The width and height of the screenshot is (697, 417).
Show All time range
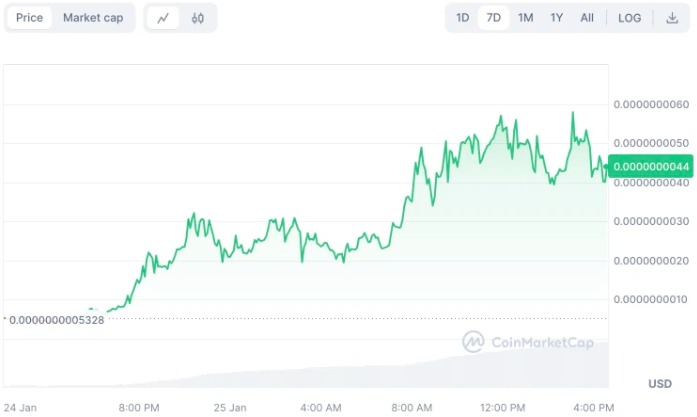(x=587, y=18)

* * *

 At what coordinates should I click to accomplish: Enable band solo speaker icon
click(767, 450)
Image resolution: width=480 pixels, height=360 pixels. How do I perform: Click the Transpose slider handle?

--

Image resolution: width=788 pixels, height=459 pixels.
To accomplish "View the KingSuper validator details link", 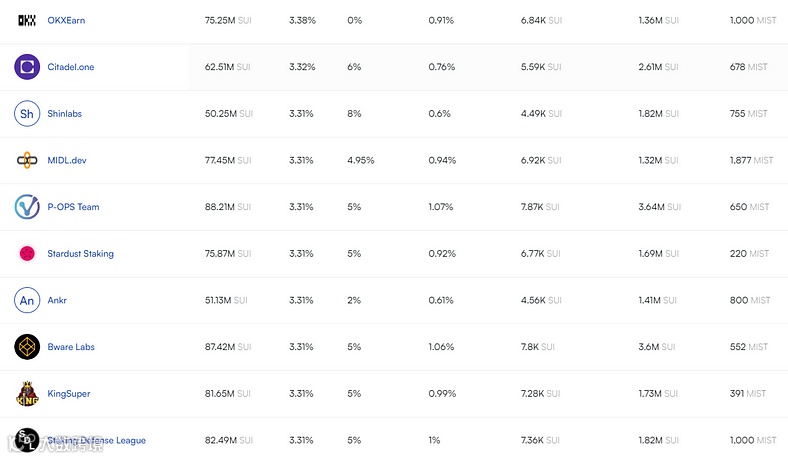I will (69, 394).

*WHAT THIS TASK INVOLVES:* Copy out everything from the line containing "At what coordinates" down to the line containing "Image resolution: width=480", both of those lines included, and reproduce them exactly.

*SOLUTION TO THIS EXERCISE:*
 At what coordinates should I click to accomplish: Enable band solo speaker icon
click(767, 450)
Image resolution: width=480 pixels, height=360 pixels. How do I perform: Click the Transpose slider handle?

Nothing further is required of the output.